Roti: $2.50 a piece and $3.00 for curry on the side. Well worth it.

The in-law's dishes came next: Nasi Goreng and Fried Chicken rice. According to the father-in-law, it was the BEST Nasi Goreng he's had and I have to admit, it was pretty damn good. My experience with Nasi Goreng is that it's normally rather dry and lacking in flavour but they really pack in the kecap manis here which means the rice grains were nice and saucy and packed with umami. The fried chicken rice was good too though the chicken wasn't nearly as moist and I didn't enjoy the five spice flavour as much.


The highlight of the night had to be the Hainanese chicken rice though, I mean it's what they're known for right? The Mrs and I shared half a chicken and a pot of chicken rice (I wanted to go for two pots...lucky I didn't). The most tender, succulent pieces of boneless Hainanese style chicken paired with the fragrant rice made for an unbeatable meal. I won't deny it, I was mainly there for the rice. The Mrs likes chicken more and isn't nearly as picky as me when it comes to the choice pieces so she ate most of the chicken but I managed to polish off most of that bucket of chicken rice. I wasn't entirely too comfortable afterwards but I can't say I wasn't super satisfied.

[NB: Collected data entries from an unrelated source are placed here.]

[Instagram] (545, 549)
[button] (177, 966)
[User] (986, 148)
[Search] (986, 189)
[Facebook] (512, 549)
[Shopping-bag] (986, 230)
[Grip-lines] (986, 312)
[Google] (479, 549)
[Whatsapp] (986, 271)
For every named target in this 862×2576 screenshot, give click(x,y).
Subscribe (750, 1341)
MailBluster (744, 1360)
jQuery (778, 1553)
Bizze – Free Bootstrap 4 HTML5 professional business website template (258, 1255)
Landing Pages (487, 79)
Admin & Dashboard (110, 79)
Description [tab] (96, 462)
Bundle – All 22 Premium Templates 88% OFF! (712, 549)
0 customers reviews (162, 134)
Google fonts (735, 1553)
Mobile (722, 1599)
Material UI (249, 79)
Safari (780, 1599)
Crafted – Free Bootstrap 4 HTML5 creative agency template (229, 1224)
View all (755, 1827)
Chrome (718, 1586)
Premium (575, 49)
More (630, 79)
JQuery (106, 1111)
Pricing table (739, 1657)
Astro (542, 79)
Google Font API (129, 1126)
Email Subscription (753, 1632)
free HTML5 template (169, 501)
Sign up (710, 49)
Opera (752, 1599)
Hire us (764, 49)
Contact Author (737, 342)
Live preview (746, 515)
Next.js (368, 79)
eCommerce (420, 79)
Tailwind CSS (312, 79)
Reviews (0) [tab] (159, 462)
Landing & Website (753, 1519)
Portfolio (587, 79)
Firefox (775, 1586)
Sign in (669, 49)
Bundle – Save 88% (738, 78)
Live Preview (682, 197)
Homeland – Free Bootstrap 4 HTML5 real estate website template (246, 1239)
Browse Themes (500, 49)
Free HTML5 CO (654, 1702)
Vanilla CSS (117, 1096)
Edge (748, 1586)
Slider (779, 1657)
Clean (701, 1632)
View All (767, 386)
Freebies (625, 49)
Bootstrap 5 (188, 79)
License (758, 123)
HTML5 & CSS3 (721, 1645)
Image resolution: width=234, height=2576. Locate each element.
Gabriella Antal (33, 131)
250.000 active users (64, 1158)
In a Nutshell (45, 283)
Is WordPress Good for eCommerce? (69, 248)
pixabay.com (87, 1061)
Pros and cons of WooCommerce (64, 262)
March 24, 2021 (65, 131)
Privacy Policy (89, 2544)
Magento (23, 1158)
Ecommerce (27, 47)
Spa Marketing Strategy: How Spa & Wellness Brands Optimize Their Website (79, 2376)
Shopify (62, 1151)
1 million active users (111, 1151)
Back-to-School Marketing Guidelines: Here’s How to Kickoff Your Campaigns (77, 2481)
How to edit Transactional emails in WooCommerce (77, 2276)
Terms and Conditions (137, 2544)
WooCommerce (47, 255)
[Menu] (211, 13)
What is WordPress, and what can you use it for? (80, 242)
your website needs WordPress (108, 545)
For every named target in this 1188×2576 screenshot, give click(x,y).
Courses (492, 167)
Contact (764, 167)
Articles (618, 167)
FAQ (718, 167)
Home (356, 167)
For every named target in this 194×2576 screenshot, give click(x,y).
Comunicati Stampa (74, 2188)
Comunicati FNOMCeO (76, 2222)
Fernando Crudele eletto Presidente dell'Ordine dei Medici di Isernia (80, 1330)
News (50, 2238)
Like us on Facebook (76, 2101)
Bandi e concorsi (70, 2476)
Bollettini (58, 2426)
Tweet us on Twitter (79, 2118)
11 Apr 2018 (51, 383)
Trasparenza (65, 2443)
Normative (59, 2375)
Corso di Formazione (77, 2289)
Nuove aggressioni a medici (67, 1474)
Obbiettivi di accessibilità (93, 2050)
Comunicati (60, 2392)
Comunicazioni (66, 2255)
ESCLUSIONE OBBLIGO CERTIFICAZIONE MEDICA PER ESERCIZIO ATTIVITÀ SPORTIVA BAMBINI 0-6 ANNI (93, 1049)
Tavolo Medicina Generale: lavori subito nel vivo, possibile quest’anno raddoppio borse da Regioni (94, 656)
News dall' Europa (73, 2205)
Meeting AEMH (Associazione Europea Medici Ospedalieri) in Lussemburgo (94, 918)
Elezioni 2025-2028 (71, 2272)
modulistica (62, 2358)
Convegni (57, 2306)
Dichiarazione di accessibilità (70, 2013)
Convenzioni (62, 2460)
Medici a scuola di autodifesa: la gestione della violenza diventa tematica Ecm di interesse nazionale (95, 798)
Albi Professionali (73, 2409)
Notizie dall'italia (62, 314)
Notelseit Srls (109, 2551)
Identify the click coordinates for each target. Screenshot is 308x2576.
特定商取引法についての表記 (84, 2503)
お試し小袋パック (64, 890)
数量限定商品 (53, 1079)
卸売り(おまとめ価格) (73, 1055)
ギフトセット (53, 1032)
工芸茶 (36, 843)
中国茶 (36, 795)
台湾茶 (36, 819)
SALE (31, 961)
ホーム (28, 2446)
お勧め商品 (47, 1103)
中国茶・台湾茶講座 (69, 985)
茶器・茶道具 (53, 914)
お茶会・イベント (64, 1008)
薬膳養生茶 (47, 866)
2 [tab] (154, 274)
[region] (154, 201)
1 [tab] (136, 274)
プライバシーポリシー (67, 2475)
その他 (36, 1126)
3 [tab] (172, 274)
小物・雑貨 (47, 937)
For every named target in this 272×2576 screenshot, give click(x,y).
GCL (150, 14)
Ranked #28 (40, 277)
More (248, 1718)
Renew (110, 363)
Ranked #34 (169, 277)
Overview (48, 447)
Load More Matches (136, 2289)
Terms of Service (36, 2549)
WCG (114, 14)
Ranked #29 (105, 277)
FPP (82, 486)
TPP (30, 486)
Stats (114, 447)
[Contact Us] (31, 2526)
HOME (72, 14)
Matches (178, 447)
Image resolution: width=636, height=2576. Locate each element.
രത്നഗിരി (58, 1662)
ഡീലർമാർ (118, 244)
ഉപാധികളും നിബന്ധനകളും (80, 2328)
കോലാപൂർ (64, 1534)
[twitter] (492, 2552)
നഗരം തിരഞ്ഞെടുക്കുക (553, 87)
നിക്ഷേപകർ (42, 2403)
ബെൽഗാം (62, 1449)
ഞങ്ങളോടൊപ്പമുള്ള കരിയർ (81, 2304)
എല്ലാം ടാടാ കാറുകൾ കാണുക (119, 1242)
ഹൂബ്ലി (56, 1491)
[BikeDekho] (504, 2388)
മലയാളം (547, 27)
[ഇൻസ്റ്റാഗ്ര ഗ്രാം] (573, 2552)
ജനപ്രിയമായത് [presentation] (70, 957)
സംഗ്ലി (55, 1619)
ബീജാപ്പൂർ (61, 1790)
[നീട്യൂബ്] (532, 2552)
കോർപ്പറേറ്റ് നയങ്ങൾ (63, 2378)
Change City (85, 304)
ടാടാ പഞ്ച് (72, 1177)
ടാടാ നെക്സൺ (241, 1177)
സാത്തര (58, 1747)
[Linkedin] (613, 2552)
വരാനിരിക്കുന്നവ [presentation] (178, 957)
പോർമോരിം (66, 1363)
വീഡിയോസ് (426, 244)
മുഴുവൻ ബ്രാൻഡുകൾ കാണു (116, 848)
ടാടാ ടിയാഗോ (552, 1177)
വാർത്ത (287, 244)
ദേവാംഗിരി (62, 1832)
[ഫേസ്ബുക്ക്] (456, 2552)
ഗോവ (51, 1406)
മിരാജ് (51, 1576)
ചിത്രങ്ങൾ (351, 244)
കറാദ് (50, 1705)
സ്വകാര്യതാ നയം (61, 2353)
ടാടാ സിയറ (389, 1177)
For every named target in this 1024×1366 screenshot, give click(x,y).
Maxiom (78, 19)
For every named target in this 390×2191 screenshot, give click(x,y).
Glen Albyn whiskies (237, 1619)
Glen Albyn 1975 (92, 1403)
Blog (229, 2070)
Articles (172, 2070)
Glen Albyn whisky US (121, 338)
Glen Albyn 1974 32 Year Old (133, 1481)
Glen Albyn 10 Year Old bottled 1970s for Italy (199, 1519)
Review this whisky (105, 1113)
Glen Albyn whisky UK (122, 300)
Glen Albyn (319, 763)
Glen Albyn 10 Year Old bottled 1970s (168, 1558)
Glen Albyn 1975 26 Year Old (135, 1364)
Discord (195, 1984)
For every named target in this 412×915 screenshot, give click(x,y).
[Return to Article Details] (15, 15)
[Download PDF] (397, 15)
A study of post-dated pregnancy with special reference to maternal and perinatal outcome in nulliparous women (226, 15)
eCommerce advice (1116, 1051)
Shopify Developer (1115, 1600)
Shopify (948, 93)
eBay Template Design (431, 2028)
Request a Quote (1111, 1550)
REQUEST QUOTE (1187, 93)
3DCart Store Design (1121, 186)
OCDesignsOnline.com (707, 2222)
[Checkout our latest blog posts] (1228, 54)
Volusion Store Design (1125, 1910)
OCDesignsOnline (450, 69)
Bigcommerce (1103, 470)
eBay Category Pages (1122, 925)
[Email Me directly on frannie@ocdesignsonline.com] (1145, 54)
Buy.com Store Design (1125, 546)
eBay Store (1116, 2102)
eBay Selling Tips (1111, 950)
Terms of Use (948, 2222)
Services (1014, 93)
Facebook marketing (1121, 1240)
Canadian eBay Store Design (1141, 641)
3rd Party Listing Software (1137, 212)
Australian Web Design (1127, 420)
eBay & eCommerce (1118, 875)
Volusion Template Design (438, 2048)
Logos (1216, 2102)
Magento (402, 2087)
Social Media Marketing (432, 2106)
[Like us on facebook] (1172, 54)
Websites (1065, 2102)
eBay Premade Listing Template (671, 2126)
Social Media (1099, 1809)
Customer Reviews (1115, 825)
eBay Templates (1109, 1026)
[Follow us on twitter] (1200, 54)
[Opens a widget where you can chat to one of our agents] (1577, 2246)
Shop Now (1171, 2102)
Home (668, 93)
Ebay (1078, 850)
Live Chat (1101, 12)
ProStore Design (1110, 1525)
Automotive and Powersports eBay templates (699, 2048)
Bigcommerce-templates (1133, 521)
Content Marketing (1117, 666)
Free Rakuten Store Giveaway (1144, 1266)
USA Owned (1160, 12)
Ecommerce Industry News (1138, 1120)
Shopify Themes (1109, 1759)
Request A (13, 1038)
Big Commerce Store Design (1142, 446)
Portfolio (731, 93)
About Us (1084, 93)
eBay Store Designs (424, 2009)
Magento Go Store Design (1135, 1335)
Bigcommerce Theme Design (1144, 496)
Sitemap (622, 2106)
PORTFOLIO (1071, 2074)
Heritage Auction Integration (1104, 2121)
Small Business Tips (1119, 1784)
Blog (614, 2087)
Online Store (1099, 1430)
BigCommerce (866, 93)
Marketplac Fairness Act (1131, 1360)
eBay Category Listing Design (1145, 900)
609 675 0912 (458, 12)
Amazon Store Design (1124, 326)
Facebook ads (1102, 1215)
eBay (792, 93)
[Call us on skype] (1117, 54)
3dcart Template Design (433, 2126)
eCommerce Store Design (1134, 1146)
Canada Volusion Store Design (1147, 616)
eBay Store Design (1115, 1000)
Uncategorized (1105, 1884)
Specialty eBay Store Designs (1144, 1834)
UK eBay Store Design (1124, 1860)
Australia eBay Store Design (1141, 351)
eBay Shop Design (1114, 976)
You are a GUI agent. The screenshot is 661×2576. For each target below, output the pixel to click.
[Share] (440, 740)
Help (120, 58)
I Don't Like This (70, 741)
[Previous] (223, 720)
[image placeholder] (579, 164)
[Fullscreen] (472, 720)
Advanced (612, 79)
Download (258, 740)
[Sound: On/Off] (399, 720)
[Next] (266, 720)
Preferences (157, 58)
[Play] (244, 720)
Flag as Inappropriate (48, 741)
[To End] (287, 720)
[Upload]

After this meal, I can definitely say that my PSD (Post-Singapore Depression) has been staved off...for now. I still miss the delectable foodie treats that country has to offer and I'm most definitely hankering for a nice and affordable Singaporean chilli crab but it's places like Temasek that make it so wonderful to live in Sydney and it definitely makes the Mrs and I anticipate our eventual move to the west.